We now know that exclusive breast feeding that is giving the infant nothing but breast milk, protects the child from HIV even where the mother is positive. We now need to encourage women to exclusively breast feed if they feel they are unable to afford alternate feeds for their infants.

Sustainable Initiatives

We have now learnt that interventions have to go beyond the information, education, communication, and condoms model if we are to effectively address HIV prevention and care. We've also realized that we need to involve men in order to protect women better. Some key areas that have to be addressed include:

  • Violence against women.

  • Protecting human rights of both women and men.

  • Addressing discrimination of sexual minorities and positive people in the family, community, institutions and society.

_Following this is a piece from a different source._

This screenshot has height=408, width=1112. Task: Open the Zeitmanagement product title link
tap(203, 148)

  • Opening up discussions in the family and community with regard to both sexuality and gender.

  • Involving men as part of the intervention.

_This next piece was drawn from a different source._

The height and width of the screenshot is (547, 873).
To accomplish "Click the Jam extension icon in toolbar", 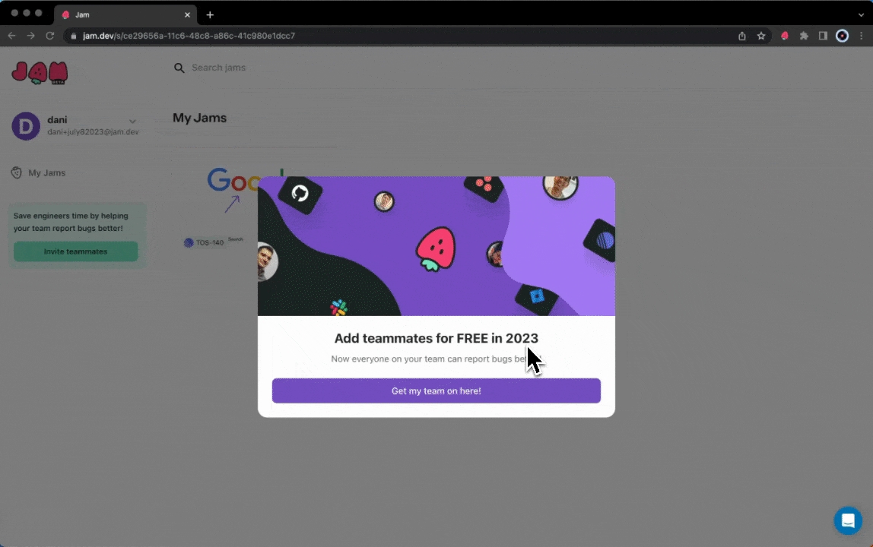I will (785, 36).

  • Ensuring access to affordable, good quality services for prevention and care.

  • Strengthening community organizations and encouraging community-managed interventions.

  • Increasing economic self-reliance of women through thrift cooperatives.

  • Increasing access of children to education.

  • Increasing capacity and skills of affected communities to work in HIV-related interventions.

Recommendations for Policy

  • Addressing primary determinants of vulnerability of HIV infection as a concrete component of HIV interventions.

  • Expanding the scope of reproductive health to include sexual health.

  • Including interventions for men and/or men in the interventions planned for women.

  • Community-level interventions to support young women and men through adolescence.

Violence

  • Campaign to protect girl children from domestic sexual abuse.

  • Stringent punishment for traffickers.

  • Dismissal from service of police personnel using violence upon women in prostitution.

  • Re-examination and revision of Section. 377 that defines homosexuality as a criminal act.

Services

  • Ensuring availability of services for sexual health for all women.

  • Ensuring adequate and free supply of condoms to women and men to encourage use.

  • Promoting manufacture and distribution of female condoms

Counseling

  • Ensuring community-level availability of counselling services.

  • Discouraging coercive HIV testing and unethical follow up.

  • Promoting couple counselling at antenatal clinics.

Preventing Parent-to-Child Transmission of HIV (PPTCT)

  • Discouraging episiotomy procedures during delivery.

  • Promoting exclusive breast feeding.

In conservative societies, as in much of Tamil Nadu, women's sexual needs and desires are derived from their capacity to bear children. Any woman who expresses sexual desire as a part of her personality without relating it to the family, is considered a "bad woman". Thus women who do not stay within the social expectations of their sexuality are often persecuted by society and the State. A striking example is the issue of women in prostitution. The law is more supportive of the women than the law enforcers are. According to the Immoral Traffic Prevention Act, (Sec. 8 b), a woman may be prosecuted only when she is caught soliciting in a public place. The police on the other hand do not make such distinctions. A survey among nearly 200 women in 13 districts of Tamil Nadu in the period July - Sep. 2000, exposed the brutality of the police towards women in prostitution.

On the other hand, both the law and the State appear to consider the behavior of men seeking paid sex as perfectly normal.

Because women are discouraged from expressing their own sexuality they are naturally discouraged from accessing resources that can protect them against the possible negative consequences that such expressions might throw up. For example, most women we know find it embarrassing to insist on the use of condoms though they know unprotected sex might expose them to sexually transmitted infections.

Most interventions in HIV in this region have concentrated on addressing women in prostitution. There have been very few attempts made to intervene in other circumstances. Thus, any overt expression of a woman's sexuality delinked from her husband or her children can be the basis for violence and discrimination.